92-U -238
92-U -238 JAEA+ EVAL-NOV09 O.Iwamoto,N.Otuka,S.Chiba,+
DIST-MAY10 20100311
----JENDL-4.0 MATERIAL 9237
-----INCIDENT NEUTRON DATA
------ENDF-6 FORMAT
History
06-07 (n,2n) cross section was revised.
06-10 nu-p was revised.
07-04 Calculation with CCONE code was performed.
07-06 Fission spectra above 5.5 MeV were revised.
07-11 Fission cross section was revised with simultaneous
evaluation.
07-12 Fission cross section was revised with results of new
simultaneous evaluation. Unresolved resonance parameters
were revised.
08-01 Fission cross section was revised.
08-03 Fission and capture cross sections, and nu-p were revised.
CCONE calculation was made with revised parameters.
Interpolation of (5,18) was changed.
Data were compiled as JENDL/AC-2008/1/.
09-08 (MF1,MT458) was evaluated.
09-10 fission cross section was modified slightly.
09-11 Results of new CCONE calculation were adopted.
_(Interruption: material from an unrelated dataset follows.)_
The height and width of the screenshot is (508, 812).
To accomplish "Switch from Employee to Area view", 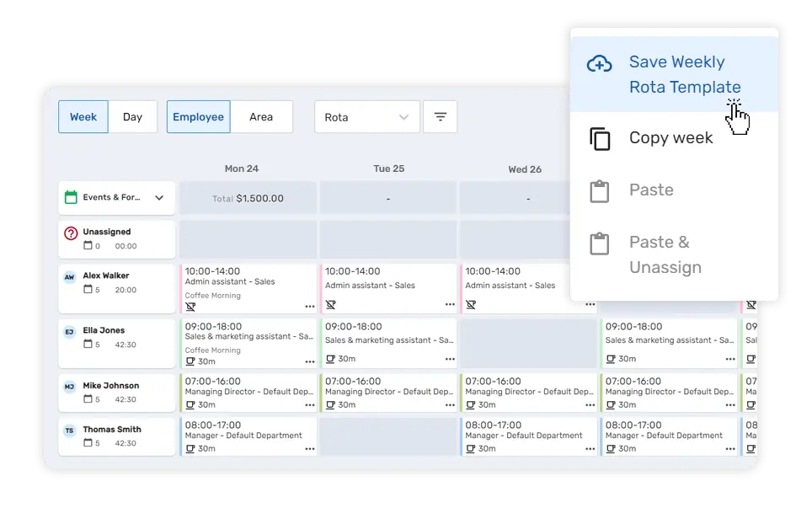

10-03 Covariance data were given.
MF= 1
MT=452 Total number of neutrons per fission
Sum of MT=455 and 456.
MT=455 Delayed neutron data
(same as JENDL-3.3/2/)
Experimental data of Krick and Evans /3/ were renormalized
to those of Meadows /4/, and the least-squares fitting was
carried out with the SOK code /5/.
Decay constants were adopted from Keepin et al. /6/
MT=456 Number of prompt neutrons per fission
Experimental data reported after 1960 were considered:
Butler et al./7/, Conde et al./8/, Asplund-Nilsson/9/,
Mather et al./10/, Vorob'jova et al./11/, Bao/12/,
Nurpeisov et al./13/, Frehaut et al./14,15/, Malinovskij et
al./16/, Boykov et al./17/, Smirenkin et al./18/.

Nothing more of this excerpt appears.